The estimated material parameters obtained in this study are comparable to the parameters found by Auricchio et al. (2014). In that study, several material models, such as the HGO model, were used to fit experimental data from the works of Delfino (1996) and Sommer et al. (2010). In both works, intact specimens of common carotid artery were axially pre-stretched and loaded by an internal pressure. Delfino used three fixed axial stretches of 1.05, 1.10 and 1.15 with an internal pressure ranging from 0 to 180 mmHg. In Sommer’s work, the specimens had an initial pre-stretch of 1.0–1.3 (in increments of 0.05). The applied axial force was held constant during the internal loading of the vessel from 0 to about 250 kPa. The estimated material parameters were \(c_1 = 34.2\,\mathrm{kPa}\), \(k_1 = 10.9\,\mathrm{kPa}\), \(k_2 = 28.3\) and \(c_1 = 26.5\,\mathrm{kPa}\), \(k_1 = 20.9\,\mathrm{kPa}\), \(k_2 = 56.5\) for the experimental data of Delfino and Sommer, respectively. In this study, the average material parameters for the ring-inflation experiment (\(c_1 = 50\,\mathrm{kPa}\), \(k_1 = 6\,\mathrm{kPa}\), \(k_2 = 23\)) are in the same range. Overall, however, a higher matrix stiffness and lower fibre stiffness are found in this study. This could be due to the fact that, besides the dependency of the parameters, in this study, lower pressures (0–120 mmHg) were used for the material parameter estimations. The matrix stiffness plays a larger role in the overall material stiffness at lower pressures, pushing the parameter estimations towards more matrix-dominated material behaviour, rather than material behaviour expressing higher fibre contributions.

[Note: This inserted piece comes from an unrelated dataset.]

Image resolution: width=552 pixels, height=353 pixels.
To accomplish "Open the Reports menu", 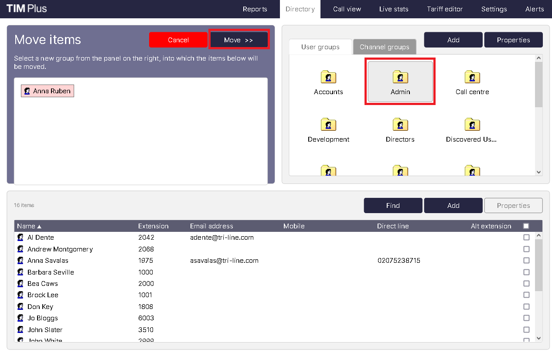I will (x=255, y=9).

The ring- and vessel-inflation measurements on porcine carotid arteries were found to be reproducible and within the same pressure–diameter range. Schulze-Bauer et al. (2003) performed inflation experiments on human iliac arteries under different axial pre-stretches (0–16%) and were able to describe the resulting curves with a single set of parameters. It was therefore expected that a slight axial pre-compression of 7% could still be described with the same set of parameters as in the pre-stretched state. However, in this study, the shape of the pressure–diameter curves from the ring- and vessel-inflation experiments differs, especially in the range of 0–30 mmHg at which a strain-softening behaviour is observed in the ring-inflation tests. Similar shaped pressure–diameter curves were obtained by Delfino (1996) during the inflation of human common carotid arteries. This difference in material behaviour at low pressures resulted in different parameter sets for the ring- and whole-vessel-inflation methods. By interchanging the parameter sets of the ring-inflation and vessel-inflation experiment, similar curves and end point stiffness values were obtained. In other words, similar material properties were obtained, despite the difference in boundary conditions between the experiments (i.e. 7% axial compression and 60% axial stretch). The ring-inflation experiment therefore correctly assesses material properties of healthy carotid arteries. In future work, heterogeneous properties, like in atherosclerotic plaque material, may be assessed. Vital staining techniques could be used to distinguish and characterize different tissue components without affecting their mechanical behaviour. Motion tracking can be performed on these images to obtain deformation maps of the sample, from which the material properties of the plaque constituents can be assessed.

5 Conclusion

In this study, a ring-inflation method was proposed for mechanical characterization of vascular tissue. Similar stiffness values were obtained using silicone rubber phantoms in the inflation set-up compared to tensile tests. Moreover, comparable results were obtained in vessel-inflation experiments using ultrasound and the proposed ring-inflation experiment. This inflation set-up is suitable for the assessment of material properties of healthy vascular tissue. It could also be used as part of a method for the assessment of heterogeneous material properties, such as in atherosclerotic plaques.